### EXERCISE PROMPT
Only lines that contain the word "computer" are to be returned from the data below.

### DATASET RECORDS

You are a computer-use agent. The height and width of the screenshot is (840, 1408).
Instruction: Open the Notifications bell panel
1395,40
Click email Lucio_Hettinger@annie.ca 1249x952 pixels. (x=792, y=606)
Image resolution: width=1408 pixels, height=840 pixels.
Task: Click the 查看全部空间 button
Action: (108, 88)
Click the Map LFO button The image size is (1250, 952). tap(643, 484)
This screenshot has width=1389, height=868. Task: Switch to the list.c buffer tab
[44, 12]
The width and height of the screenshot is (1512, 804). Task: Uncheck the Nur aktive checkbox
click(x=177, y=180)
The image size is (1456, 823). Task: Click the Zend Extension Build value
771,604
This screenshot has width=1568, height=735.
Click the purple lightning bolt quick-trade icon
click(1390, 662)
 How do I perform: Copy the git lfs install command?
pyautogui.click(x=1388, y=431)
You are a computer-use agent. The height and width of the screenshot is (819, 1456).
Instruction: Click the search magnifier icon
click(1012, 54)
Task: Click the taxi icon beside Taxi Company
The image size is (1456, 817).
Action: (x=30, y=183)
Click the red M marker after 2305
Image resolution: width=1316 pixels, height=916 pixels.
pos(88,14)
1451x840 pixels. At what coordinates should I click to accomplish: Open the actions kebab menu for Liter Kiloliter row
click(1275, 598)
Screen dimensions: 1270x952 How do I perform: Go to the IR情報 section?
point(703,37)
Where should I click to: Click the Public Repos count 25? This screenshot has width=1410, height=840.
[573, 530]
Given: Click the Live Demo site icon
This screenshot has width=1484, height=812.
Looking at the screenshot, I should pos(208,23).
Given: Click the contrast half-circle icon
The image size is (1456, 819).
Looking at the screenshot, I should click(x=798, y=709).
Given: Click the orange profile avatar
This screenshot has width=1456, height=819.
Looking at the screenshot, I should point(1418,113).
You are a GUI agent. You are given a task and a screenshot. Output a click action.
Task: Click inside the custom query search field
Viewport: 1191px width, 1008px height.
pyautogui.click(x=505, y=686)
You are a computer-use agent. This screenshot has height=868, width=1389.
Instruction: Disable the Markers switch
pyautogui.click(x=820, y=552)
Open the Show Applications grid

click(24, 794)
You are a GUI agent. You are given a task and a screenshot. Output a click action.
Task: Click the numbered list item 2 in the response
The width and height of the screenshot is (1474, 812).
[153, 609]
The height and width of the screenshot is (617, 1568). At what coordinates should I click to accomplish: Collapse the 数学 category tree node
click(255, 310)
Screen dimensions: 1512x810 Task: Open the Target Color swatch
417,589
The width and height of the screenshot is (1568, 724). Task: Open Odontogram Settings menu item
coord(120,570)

### WORKED SOLUTION
You are a computer-use agent. The height and width of the screenshot is (840, 1408).
You are a computer-use agent. The height and width of the screenshot is (819, 1456).
You are a computer-use agent. This screenshot has height=868, width=1389.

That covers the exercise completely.